Sgrena's feelings were hurt that the refugees could be so curt to: "I who had risked everything, challenging the Italian government who didn't want journalists to reach Iraq and the Americans who don't want our work to be witnessed of what really became of that country with the war and notwithstanding that which they call elections." (Maybe it reads better in Italian, or maybe she just can't write worth a damn.)
She got nabbed on her way back to her hotel. Sgrena told her captors she was on their side, and suggested they kidnap an American soldier instead. But the U.S. government doesn't pay ransoms.
The Italian government did pay a ransom estimated by various sources at between $1 million and $10 million, and Sgrena was released into the custody of Italian intelligence officers. On the night of March 4, their vehicle approached a checkpoint near Baghdad International Airport. The car did not stop. U.S. troops opened fire. Nicola Calipari was killed, Sgrena was slightly wounded.

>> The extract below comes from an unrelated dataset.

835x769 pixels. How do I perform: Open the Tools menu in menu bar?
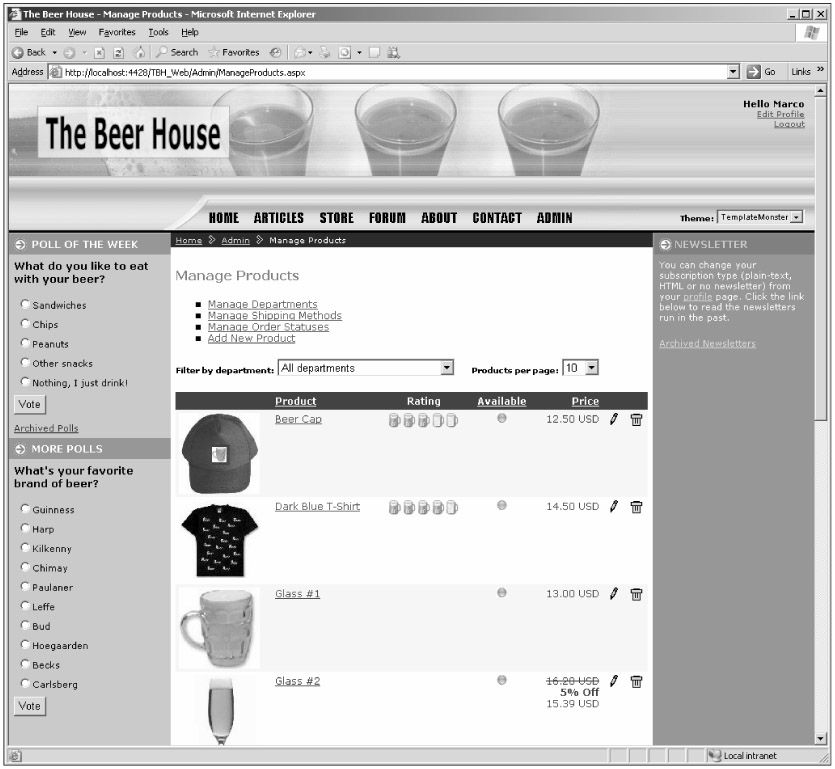pos(159,32)
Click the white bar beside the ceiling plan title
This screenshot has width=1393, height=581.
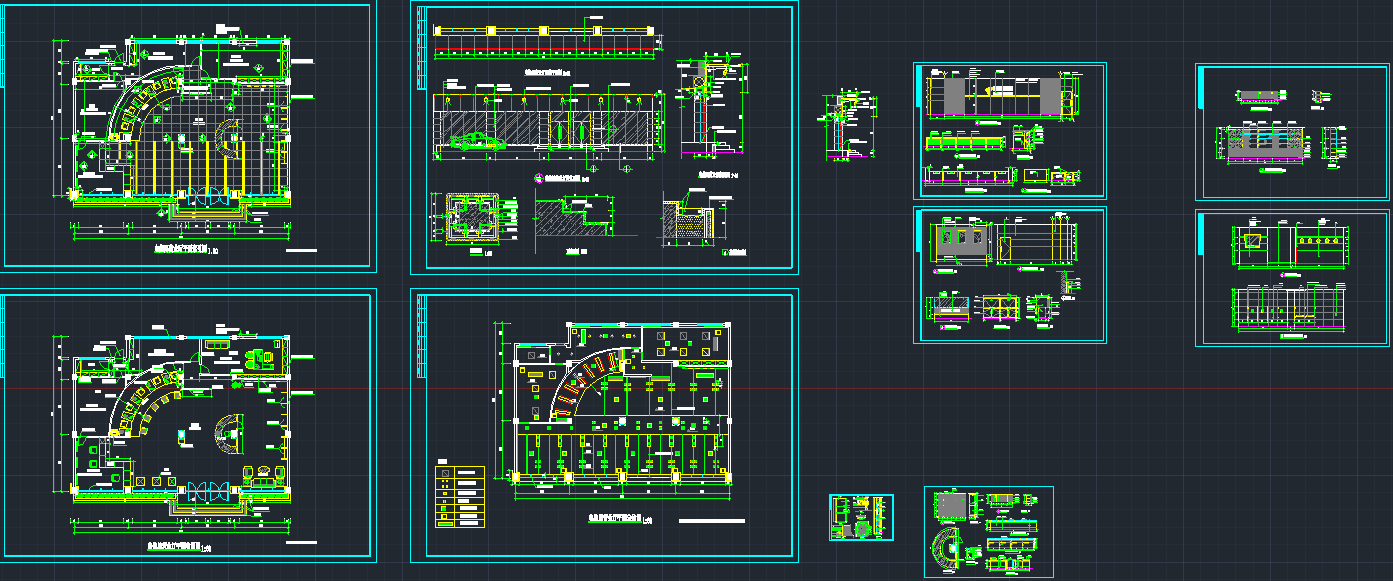point(712,522)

Sgrena said the soldiers deliberately tried to kill her, but didn't hazard a guess as to how the soldiers knew she was in that vehicle. According to the U.S. embassy and the Third Infantry Division, the Italians did not inform the Americans she'd been released. And Calipari had rented a nondescript sedan to pick up Sgrena, rather than utilize one of the Italian embassy's armored SUVs, which the soldiers might have recognized.
Sgrena and the driver said they approached the checkpoint slowly. But "slowly" seems to be a relative term for Italian drivers, and for communists. An Army officer told ABC news the car may have been going 100 mph when it was fired upon.
Sgrena claims the Americans shot without warning. "A tank started to shoot at us without any sign or any light," she told reporters March 7th.
The soldiers say they used lights, and hand signals, and fired warning shots before shooting into the engine block to stop the vehicle. The car's driver said the soldiers did shine a spotlight, but opened up almost immediately afterwards.
Sgrena said "the tank" fired 300-400 shots at her car. But photographs of it published March 8th by the Italian newspaper La Repubblica indicate the vehicle suffered remarkably little damage for such a fusillade. There is a single bullet hole in the windshield, but the window glass and the fenders are otherwise intact, as is the hood.
Perhaps the soldiers were remarkably lousy shots. But if they were trying to kill Sgrena, why did they take her to the hospital instead of finishing her off?
There are questions that need answers. The Italians say they notified the Americans of Sgrena's release, but the Americans deny it. Was the car going "slowly," as the Italians claim, or was it trying to run through the checkpoint, as the Americans say?
But there is no doubt about the credibility of Giuliana Sgrena. She entitled her story "My Truth," perhaps to distinguish it from the bourgeois concept of truth that depends on adherence to fact.
Many on the Left in America embraced Sgrena's "truth," while refusing to give their countrymen the benefit of the doubt. But hey, liberals support our troops. They say so all the time.